Updated | Claims of waiver undermining government’s position on Mater Dei

PN demands full transparency on Mater Dei concrete tests

Claudette Buttigieg
Claudette Buttigieg

The Nationalist Party has accused the Labour government of undermining its own position by claiming that a waiver on the contract with Swedish construction firm Skanska, on Mater Dei Hospital, prevents them from seeking responsibility on weak concrete structures at the A&E department.

Shadow health minister Claudette Buttigieg and PN executive president Ann Fenech said that the government had weakened its position in claiming it would not seek redress from all those responsible for the weak concrete at MDH.

“The government must change its strategy and instead of playing the victim, seek action on the allegations of inferior concrete inside the MDH blocks,” Buttigieg said.

Fenech, a lawyer, said that the waiver government was claiming to prevent it from seeking redress did not exclude it from taking those responsible to court.

“The law does not prevent anyone who carried these works from being exonerated by a waiver,” Fenech said.

Buttigieg asked: “Whose interests are Prime Minister Joseph Muscat and health and energy minister Konrad Mizzi defending? The government must send for whoever provided, laid, and tested that concrete.”

She also challenged the governmnet to publish the tenders for the construction of Mater Dei Hospital, with specifications of the concrete ncluded, the results of the tests carried out on the buildings, and the full report and terms of reference for Arup, the firm that carried out the tests on the concrete earlier this year.

The PN also accused the government of failing to avert a potential conflict of interest by having retired judge Philip Sciberras take charge on an inquiry into responsiblity for the concrete structures at Mater Dei Hospital.

Sciberras is father to the lawyer Alex Sciberras, who is engaged with the health and energy ministry but also appears listed as a ‘secretary’ on the Foundation for Medical Services board. A government source told MaltaToday that Sciberras is not the FMS secretary.

The PN insists Sciberras’s appointment on the inquiry is a conflict of interest, since his son could be participating in the inquiry proceedings himself.

▬▬▬

§ PROBLEMS TO SOLVE:
1) For each statement, say yes or no on whether it agrees with the article on the Mater Dei concrete, and quote the text's deciding words: (a) Skanska is a Swedish firm. (b) Ann Fenech is a lawyer. (c) Philip Sciberras is a serving judge.
2) Quote the article on the Mater Dei concrete between "The PN also accused" and "the FMS secretary.", inclusive.
The records that come next have no connection to the article on the Mater Dei concrete.

▬▬▬

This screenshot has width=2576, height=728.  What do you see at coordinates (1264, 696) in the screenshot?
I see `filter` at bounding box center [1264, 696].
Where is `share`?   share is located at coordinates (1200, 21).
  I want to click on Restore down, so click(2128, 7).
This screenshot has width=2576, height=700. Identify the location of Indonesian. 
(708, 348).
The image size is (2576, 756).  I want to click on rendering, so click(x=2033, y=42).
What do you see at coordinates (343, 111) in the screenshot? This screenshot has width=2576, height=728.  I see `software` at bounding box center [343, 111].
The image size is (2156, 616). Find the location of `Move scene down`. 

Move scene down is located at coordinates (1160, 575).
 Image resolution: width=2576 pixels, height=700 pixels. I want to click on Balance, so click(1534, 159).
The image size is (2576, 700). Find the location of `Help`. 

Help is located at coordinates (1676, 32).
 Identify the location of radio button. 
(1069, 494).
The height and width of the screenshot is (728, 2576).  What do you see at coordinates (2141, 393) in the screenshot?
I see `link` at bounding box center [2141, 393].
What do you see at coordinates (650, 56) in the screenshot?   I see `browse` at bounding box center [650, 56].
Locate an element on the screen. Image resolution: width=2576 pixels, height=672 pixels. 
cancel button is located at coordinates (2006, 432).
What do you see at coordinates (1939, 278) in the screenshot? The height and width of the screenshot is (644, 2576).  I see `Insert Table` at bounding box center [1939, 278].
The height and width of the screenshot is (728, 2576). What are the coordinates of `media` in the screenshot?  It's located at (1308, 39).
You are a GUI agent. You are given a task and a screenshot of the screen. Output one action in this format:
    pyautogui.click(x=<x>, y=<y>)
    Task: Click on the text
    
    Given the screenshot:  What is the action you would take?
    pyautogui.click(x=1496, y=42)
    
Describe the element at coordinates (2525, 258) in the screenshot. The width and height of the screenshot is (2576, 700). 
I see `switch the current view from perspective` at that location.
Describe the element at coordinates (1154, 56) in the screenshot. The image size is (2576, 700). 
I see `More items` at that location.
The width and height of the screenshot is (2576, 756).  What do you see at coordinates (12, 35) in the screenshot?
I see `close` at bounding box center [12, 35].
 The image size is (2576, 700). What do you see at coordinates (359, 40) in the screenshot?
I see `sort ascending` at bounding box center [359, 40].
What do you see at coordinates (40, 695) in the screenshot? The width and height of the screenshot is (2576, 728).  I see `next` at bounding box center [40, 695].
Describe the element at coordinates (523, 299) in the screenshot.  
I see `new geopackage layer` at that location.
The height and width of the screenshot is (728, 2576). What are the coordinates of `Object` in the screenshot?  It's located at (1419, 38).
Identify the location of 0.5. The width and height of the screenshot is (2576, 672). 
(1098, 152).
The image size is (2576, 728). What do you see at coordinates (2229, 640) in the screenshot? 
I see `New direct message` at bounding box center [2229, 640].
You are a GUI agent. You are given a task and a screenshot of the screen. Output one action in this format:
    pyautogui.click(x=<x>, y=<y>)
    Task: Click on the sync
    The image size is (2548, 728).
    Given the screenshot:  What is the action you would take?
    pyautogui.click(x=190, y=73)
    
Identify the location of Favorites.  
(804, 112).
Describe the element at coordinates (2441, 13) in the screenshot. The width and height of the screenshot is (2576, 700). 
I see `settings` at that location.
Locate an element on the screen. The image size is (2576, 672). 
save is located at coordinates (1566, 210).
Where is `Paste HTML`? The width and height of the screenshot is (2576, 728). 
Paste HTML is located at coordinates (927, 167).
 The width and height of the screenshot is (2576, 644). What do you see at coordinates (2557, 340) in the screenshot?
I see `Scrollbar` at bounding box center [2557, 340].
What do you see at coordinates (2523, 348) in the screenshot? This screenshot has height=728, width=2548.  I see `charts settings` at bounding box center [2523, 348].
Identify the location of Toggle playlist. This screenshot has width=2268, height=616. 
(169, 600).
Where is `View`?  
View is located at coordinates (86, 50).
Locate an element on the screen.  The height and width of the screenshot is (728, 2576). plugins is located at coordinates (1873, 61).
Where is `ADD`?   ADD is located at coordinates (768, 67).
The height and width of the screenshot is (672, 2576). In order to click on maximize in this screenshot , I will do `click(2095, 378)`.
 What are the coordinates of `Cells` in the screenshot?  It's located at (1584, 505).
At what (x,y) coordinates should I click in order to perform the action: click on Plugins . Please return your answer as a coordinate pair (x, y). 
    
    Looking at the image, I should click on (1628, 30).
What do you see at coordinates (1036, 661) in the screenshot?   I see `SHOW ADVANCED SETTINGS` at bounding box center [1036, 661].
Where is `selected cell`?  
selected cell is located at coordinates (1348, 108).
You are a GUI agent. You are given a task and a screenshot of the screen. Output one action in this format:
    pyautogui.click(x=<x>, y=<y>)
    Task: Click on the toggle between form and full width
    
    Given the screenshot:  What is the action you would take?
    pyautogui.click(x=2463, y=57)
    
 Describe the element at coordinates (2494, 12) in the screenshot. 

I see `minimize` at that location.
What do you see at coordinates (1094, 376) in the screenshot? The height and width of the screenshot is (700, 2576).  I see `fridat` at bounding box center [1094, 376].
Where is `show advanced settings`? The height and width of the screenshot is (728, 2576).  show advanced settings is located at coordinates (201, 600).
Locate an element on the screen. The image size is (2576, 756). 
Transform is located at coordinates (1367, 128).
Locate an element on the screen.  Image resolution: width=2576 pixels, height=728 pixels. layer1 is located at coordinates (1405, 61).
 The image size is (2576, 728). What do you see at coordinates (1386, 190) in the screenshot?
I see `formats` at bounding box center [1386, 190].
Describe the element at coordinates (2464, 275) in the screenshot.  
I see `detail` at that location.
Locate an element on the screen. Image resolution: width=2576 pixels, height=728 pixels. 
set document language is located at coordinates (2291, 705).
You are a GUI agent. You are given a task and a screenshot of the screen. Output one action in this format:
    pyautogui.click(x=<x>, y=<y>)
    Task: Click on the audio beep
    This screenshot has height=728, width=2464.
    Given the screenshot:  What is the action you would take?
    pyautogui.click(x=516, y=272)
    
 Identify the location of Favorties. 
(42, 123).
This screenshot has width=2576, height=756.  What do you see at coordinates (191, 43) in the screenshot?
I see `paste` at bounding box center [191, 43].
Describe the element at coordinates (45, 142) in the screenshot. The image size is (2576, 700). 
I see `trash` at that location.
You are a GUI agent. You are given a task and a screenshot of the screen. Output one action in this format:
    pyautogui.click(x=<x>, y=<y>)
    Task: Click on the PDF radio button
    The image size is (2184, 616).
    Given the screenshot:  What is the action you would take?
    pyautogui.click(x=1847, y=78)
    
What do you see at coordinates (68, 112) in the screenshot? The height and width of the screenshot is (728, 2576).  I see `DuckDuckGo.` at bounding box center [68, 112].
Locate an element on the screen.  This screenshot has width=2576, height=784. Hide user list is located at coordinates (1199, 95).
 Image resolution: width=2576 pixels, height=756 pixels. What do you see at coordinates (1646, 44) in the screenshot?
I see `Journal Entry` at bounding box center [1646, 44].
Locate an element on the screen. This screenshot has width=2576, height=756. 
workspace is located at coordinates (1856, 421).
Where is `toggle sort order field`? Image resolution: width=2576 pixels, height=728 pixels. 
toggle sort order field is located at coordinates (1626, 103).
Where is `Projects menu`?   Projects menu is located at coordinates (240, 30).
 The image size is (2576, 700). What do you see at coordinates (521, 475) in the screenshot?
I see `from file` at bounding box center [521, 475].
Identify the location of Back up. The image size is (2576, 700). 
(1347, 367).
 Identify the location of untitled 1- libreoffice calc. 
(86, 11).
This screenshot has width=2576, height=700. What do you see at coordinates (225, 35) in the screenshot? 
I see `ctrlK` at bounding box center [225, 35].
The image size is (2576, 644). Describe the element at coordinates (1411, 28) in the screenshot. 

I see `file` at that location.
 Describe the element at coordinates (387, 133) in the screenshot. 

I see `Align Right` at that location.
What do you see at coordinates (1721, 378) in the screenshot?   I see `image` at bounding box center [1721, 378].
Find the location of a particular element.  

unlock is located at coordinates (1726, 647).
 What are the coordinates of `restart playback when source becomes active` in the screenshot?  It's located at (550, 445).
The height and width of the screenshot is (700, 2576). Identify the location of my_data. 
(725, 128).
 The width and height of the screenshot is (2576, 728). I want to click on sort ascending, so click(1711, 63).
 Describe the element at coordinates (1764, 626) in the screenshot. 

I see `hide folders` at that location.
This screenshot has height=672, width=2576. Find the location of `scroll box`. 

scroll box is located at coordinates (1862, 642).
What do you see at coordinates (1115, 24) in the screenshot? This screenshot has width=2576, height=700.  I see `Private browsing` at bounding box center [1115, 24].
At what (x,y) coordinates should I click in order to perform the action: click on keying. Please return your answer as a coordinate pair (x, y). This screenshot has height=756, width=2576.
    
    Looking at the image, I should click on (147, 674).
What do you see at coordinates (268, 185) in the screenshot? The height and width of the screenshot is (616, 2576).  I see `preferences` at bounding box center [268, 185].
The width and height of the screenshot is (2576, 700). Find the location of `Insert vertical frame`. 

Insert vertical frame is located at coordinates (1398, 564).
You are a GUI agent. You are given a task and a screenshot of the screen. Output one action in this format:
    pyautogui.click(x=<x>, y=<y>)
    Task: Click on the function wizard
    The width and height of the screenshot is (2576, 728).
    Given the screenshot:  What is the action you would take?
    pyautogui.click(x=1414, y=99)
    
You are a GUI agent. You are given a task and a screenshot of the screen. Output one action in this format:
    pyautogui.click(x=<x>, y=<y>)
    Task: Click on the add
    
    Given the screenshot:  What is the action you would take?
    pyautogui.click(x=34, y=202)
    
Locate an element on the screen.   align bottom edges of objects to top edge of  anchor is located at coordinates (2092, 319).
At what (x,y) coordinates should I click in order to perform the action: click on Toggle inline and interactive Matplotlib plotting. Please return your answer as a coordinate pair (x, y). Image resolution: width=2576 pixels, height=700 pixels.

▬▬▬

§ RESULTS IN ORDER:
1)
(a) Yes: "Swedish construction firm Skanska"
(b) Yes: "Fenech, a lawyer, said"
(c) No: "retired judge Philip Sciberras"

2)
The PN also accused the government of failing to avert a potential conflict of interest by having retired judge Philip Sciberras take charge on an inquiry into responsiblity for the concrete structures at Mater Dei Hospital.

Sciberras is father to the lawyer Alex Sciberras, who is engaged with the health and energy ministry but also appears listed as a ‘secretary’ on the Foundation for Medical Services board. A government source told MaltaToday that Sciberras is not the FMS secretary.